1. This thread is about dealing with being a minority - more specifically, about being a minority at this particular time of the year. I don't think you have to be a minority to understand what the thread is about.

2. I don't think anyone was "bitching". The OP was looking for advice and support regarding her daughter's tender feelings. She's gotten some great feedback. I think it's overall very positive. Heck, we even got to talk about Jon Lovitz.

3. A whole bunch of Christians do indeed believe Christmas is a Christian holiday. I'd even bet Hallmark has nothing to do with it for THOUSANDS of 'em.

4. I'm crossing my fingers for that jelly doughnut.


----------



## Annoia (Nov 16, 2003)

Ok so I looked at the OP. She said people were asking her daughter about christmas trees and whats-santa-bringing. I though about it a little, and decided that asking a child about trees and presents maybe isn't such a good idea no matter what faith the child is. Not to sound overly PC, but some children (actually, plenty in my area) can't afford christmas trees and presents. How would that child feel? I would imagine pretty darn unhappy. I'm probably going way overboard with this. Feel free to toss cyber tomatoes!

cheers
umm ilyas


----------



## LunaMom (Aug 8, 2002)

Hey, hey, hey...it's me, the OP you're all referring to...

Whoopeeeee, I started a fight!!!









Peace, everyone







...and I'd like a jelly doughnut, too - actually my DD and friends will be enjoying some sufganiyot at preschool this week!

I'm really surprised by some of the turns this thread has taken!

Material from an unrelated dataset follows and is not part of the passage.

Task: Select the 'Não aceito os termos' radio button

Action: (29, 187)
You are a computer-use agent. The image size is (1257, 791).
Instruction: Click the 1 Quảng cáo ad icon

Honestly, it can be tough to be a non-Christian this time of year when you have children. Every store has huge Christmas displays, even the supermarket. Christmas music is playing everywhere. Christmas movies, Christmas tv specials, commercials with a Christmas theme for various products, none of which are Christmas related, Christmas designs on clothing in major chain stores...imagine how it feels to a child who does not participate in any of it. It is like the world is saying, "You don't exist. You don't count. You're not one of us."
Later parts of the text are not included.